Work to complete: Starting at the first line of the data below, repeat each line word for word up to and including the line with "The width and height of the screenshot is (1092, 1104).".
─── Supplied records ───
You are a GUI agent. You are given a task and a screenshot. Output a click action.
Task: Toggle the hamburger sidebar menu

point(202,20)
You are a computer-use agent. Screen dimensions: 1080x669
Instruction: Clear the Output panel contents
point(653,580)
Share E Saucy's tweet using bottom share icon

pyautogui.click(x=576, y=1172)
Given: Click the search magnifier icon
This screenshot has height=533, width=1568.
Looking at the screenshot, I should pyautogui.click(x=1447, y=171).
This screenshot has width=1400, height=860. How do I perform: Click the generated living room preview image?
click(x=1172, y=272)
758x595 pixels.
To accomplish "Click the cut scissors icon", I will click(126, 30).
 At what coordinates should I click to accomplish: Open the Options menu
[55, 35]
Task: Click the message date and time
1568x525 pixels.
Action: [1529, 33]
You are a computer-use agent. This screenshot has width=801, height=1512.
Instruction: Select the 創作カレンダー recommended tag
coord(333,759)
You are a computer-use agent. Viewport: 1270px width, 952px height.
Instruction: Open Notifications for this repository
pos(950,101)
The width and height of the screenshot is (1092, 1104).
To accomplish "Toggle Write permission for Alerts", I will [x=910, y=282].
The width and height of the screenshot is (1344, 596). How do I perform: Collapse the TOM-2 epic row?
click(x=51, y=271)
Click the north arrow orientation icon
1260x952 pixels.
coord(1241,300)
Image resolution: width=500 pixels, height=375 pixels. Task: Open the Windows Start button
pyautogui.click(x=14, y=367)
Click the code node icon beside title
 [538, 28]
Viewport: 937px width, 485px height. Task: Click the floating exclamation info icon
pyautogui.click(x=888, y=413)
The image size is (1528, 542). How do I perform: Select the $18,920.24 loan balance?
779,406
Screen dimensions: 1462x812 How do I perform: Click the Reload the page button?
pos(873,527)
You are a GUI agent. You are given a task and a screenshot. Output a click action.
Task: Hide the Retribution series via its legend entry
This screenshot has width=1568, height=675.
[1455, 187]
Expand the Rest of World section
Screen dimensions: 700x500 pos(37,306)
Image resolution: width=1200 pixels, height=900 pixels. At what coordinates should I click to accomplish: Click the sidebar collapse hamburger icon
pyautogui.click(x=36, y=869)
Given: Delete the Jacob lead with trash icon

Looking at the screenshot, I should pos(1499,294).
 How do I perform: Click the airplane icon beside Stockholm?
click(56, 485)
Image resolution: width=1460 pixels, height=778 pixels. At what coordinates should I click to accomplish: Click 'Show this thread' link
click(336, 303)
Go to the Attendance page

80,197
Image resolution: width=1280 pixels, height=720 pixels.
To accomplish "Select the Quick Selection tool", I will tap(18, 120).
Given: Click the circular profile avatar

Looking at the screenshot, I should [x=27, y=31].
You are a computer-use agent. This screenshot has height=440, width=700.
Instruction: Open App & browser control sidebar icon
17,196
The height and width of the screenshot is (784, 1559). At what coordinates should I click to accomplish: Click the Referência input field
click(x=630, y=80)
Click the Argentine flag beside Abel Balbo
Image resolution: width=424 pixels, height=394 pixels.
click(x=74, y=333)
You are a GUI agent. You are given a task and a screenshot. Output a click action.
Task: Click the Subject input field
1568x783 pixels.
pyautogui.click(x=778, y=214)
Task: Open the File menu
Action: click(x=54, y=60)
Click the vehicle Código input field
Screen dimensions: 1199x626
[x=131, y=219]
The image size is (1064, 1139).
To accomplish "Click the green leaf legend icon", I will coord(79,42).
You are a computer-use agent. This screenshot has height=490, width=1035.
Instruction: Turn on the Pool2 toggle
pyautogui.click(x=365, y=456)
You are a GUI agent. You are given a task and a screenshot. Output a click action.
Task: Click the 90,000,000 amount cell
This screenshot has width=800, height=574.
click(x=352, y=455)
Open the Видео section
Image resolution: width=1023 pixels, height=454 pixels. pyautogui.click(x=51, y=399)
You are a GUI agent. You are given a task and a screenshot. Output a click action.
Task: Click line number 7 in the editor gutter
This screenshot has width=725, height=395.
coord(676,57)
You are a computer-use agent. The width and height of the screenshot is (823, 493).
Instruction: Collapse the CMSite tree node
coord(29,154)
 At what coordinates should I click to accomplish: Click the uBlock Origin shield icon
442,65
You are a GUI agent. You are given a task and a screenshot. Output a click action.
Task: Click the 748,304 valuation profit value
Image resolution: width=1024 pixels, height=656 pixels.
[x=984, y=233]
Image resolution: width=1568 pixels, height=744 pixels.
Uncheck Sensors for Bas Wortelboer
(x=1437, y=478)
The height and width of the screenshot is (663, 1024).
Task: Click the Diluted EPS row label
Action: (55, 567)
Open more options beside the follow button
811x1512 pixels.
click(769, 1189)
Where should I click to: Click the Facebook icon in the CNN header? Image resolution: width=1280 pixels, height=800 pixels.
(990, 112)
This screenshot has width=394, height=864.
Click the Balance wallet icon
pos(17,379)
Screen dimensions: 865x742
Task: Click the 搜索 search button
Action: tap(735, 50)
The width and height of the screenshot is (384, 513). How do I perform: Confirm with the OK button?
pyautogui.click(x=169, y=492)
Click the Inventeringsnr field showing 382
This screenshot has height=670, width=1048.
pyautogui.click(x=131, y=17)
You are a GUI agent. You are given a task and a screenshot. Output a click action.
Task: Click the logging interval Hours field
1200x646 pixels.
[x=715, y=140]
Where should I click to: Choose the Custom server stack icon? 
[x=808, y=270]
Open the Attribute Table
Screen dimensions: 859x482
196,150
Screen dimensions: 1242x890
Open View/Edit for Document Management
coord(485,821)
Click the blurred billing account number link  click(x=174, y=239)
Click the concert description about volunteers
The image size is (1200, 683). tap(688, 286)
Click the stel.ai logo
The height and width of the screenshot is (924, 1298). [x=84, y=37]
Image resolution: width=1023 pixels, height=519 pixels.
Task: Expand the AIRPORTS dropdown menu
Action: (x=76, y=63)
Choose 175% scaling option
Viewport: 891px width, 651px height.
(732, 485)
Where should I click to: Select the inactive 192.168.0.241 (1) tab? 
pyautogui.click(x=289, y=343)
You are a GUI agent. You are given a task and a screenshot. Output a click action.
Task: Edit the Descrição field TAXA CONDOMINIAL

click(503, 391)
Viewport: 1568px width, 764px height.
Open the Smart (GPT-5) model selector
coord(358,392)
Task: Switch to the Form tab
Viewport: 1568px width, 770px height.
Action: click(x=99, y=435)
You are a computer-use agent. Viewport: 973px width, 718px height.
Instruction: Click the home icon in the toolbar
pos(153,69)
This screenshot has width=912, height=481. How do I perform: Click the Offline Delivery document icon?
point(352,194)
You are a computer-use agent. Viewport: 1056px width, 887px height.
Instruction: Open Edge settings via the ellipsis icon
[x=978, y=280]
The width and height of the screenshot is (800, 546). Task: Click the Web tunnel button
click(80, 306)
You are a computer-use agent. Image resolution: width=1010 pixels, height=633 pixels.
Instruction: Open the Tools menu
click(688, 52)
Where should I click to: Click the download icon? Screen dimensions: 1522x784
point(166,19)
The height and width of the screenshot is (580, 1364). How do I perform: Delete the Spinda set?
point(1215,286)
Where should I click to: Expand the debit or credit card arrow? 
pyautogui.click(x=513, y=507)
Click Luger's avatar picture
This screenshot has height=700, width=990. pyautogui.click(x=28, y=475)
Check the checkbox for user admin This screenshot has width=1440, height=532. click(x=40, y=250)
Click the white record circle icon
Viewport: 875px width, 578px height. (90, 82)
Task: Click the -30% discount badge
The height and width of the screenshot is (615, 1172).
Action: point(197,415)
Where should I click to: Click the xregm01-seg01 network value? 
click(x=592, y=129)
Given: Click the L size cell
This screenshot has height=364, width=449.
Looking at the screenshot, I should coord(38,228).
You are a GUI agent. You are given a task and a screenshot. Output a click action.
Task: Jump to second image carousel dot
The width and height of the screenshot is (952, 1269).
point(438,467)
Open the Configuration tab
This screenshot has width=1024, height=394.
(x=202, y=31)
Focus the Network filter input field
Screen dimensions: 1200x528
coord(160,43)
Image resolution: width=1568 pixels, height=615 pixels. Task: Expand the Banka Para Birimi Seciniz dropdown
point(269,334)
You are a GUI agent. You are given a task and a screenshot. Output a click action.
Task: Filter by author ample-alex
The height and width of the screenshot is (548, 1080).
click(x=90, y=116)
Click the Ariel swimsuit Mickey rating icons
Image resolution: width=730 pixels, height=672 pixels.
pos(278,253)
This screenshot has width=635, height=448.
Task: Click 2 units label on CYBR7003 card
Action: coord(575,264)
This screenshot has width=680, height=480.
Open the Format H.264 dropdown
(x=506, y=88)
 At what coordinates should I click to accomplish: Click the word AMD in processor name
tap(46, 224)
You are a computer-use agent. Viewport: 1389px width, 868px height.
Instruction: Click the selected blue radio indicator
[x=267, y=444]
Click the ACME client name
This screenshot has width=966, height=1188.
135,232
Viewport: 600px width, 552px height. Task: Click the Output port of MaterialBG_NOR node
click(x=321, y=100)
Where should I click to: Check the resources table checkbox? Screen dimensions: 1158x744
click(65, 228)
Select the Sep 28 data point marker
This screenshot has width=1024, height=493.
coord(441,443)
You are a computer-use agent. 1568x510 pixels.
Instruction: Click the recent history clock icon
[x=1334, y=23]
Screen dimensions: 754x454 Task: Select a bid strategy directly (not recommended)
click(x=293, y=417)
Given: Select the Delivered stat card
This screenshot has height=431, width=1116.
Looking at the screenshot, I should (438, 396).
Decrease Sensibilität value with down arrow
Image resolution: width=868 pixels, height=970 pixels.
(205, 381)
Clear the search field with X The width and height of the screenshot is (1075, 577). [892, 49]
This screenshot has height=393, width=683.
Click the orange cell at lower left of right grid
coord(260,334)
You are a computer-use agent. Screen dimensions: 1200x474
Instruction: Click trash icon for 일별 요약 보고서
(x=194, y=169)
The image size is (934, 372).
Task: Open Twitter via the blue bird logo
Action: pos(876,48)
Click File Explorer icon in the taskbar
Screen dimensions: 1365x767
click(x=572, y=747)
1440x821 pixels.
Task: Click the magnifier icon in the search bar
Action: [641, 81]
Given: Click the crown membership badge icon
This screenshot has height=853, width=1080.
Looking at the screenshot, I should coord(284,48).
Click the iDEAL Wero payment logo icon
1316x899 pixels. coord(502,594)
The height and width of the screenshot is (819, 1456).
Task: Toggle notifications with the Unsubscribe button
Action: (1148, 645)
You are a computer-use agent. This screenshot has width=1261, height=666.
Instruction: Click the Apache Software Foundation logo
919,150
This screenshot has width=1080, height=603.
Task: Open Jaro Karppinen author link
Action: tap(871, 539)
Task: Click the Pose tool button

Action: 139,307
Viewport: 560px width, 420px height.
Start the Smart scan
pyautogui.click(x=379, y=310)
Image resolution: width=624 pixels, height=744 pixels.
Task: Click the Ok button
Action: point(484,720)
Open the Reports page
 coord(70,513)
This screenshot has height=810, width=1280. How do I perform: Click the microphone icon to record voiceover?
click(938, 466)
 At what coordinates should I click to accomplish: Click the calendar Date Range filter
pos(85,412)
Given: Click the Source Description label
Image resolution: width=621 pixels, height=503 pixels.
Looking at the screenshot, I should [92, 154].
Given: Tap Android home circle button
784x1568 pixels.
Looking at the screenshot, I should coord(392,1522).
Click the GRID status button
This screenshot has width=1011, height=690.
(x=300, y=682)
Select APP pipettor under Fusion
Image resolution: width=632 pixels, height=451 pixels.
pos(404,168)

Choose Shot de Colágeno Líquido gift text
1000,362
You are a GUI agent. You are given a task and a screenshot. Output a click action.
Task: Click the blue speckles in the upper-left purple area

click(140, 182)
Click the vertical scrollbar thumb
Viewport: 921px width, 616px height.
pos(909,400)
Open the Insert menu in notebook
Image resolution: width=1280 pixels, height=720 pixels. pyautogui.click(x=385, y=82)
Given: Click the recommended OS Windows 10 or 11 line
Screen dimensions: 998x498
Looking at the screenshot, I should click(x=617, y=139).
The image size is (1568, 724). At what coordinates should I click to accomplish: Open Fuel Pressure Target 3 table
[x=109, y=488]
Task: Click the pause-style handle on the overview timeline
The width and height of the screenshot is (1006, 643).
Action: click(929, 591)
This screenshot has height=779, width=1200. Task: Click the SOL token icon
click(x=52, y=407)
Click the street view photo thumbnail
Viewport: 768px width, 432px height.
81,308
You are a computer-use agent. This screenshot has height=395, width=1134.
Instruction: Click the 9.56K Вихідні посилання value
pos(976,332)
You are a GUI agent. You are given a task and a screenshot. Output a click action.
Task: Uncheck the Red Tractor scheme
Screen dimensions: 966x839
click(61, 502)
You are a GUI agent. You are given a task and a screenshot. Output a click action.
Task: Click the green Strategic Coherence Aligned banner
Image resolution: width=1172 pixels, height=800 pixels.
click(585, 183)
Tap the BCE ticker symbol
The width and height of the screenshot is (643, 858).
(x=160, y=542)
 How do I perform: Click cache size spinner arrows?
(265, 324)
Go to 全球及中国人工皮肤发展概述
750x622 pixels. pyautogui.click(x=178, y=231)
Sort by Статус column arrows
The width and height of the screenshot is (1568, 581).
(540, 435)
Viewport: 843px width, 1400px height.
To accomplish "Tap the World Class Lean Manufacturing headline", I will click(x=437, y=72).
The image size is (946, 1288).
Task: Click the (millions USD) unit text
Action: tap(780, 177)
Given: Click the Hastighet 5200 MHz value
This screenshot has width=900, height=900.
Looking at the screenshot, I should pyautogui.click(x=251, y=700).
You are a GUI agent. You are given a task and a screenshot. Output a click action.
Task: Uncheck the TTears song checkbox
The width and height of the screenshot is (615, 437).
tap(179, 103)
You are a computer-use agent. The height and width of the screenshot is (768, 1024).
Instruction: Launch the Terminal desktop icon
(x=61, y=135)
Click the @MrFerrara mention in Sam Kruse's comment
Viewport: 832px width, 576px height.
───
Written response:
You are a GUI agent. You are given a task and a screenshot. Output a click action.
Task: Toggle the hamburger sidebar menu

point(202,20)
You are a computer-use agent. Screen dimensions: 1080x669
Instruction: Clear the Output panel contents
point(653,580)
Share E Saucy's tweet using bottom share icon

pyautogui.click(x=576, y=1172)
Given: Click the search magnifier icon
This screenshot has height=533, width=1568.
Looking at the screenshot, I should pyautogui.click(x=1447, y=171).
This screenshot has width=1400, height=860. How do I perform: Click the generated living room preview image?
click(x=1172, y=272)
758x595 pixels.
To accomplish "Click the cut scissors icon", I will click(126, 30).
 At what coordinates should I click to accomplish: Open the Options menu
[55, 35]
Task: Click the message date and time
1568x525 pixels.
Action: [1529, 33]
You are a computer-use agent. This screenshot has width=801, height=1512.
Instruction: Select the 創作カレンダー recommended tag
coord(333,759)
You are a computer-use agent. Viewport: 1270px width, 952px height.
Instruction: Open Notifications for this repository
pos(950,101)
The width and height of the screenshot is (1092, 1104).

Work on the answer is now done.